Entrepreneurs face the question of what their company is worth, namely when they sell the company. Business owners naturally attach higher values to their company than do potential buyers with widely divergent values leading to the failure of a company handover.
To avoid such failure, we recommend addressing the issue of corporate value when you first consider a succession plan, which should be at least five years before the desired date for retirement. This lead time allows for several alternatives for the company handover, which alone contributes to an increase in value.
If you are considering the idea of selling your company, then we recommend you check these value-driving factors and take appropriate action.
Related: Value Creation: Risk Management.
Financial Data: Focus on the Last 3 Years
Financial data from the three years before the anticipated sale of the company forms the basis for the company’s valuation. As part of the sales process, these figures are often subject to strict due diligence by accountants and other advisory persons.
Candid, detailed financials avoid mistakes that lead to a too low sales price or liability risks and legal disputes after the sale. Insufficient information may conceal risks or give the appearance of subterfuge.
As a rule, the purchasing party reviews the target company’s financial figures for the past three years and factors that information in determining the company’s value or price. Those 3-year financials are then projected three to seven years into the future to calculate an expectation for future earnings and expenses.
Other methods, such as the standard multiplier method or the tax-influenced simplified income value method, use the last three years’ financials to confirm a trend.
Separate the Company from Private Life
Private motives often shape the accounting of a non-capital, market-oriented company to minimize taxes by shifting expenses to the operational sphere. For most entrepreneurs, the first conversation about a planned company sale is held with a tax advisor. That’s a good thing.
One should be aware of the income tax consequences and possibly inheritance tax options. Often, the tax advisor also looks after the bookkeeping and the annual financial statements, business reports, etc., created. The tax advisor’s actions focus on keeping the entrepreneur’s tax burden as low as legally possible.

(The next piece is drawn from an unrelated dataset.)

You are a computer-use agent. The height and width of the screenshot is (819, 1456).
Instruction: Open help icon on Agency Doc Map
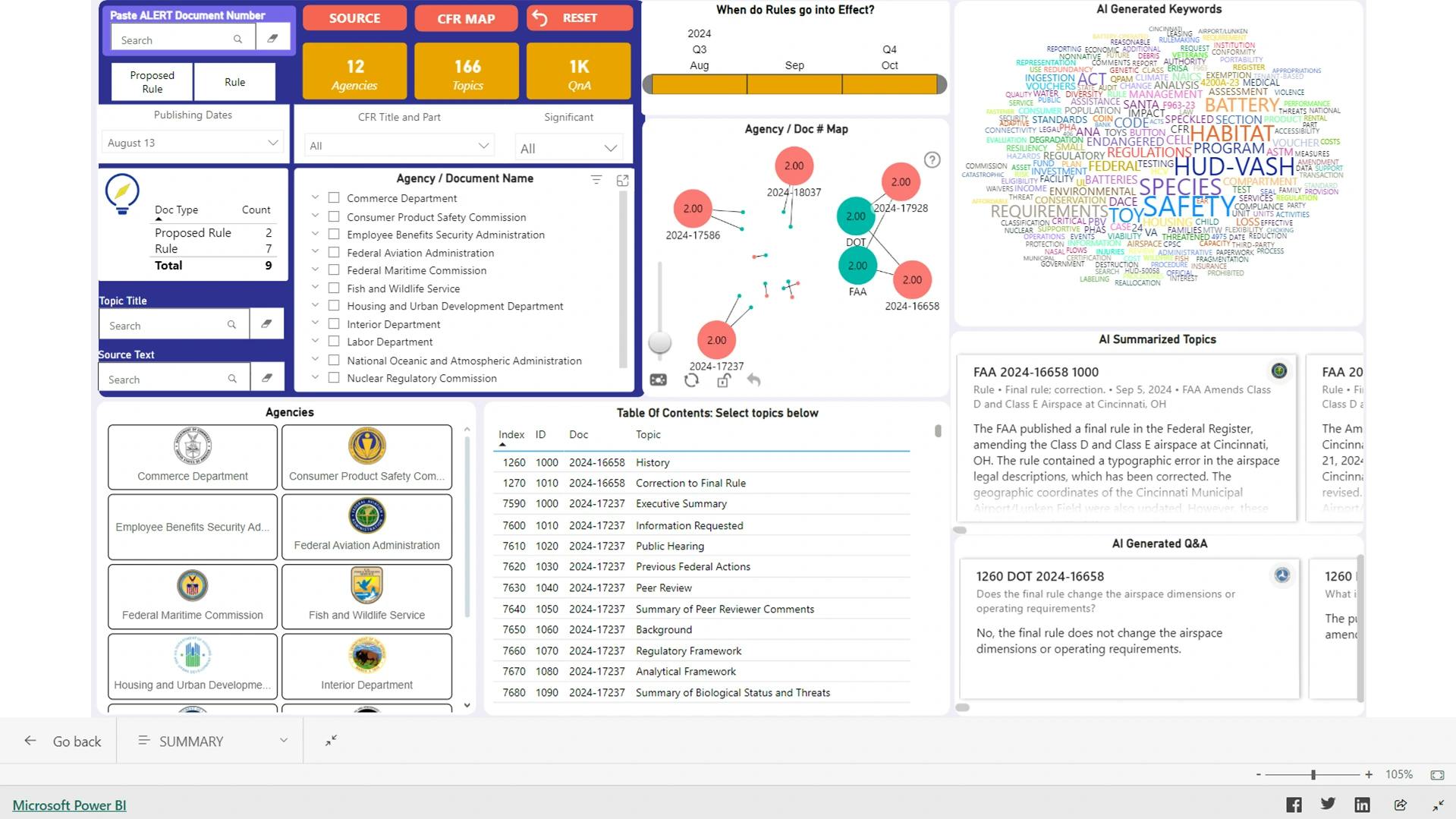[932, 159]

However, the tax advisor must change perspective when selling, as minimizing the company’s tax profile leads to a lower company valuation that does not show the true power of the company.
In practice, tax structures are often seen as a gray area, for example:
- Fixed assets (cars, furniture, equipment, etc.) are declared operationally but used privately.
- Tax breaks are realized from the employment of family members or family members who are not paid market rates compared to unrelated persons.
- Excessive rental payments for a privately owned business property or building.
- Consultancy contracts for existing shareholders or other related parties.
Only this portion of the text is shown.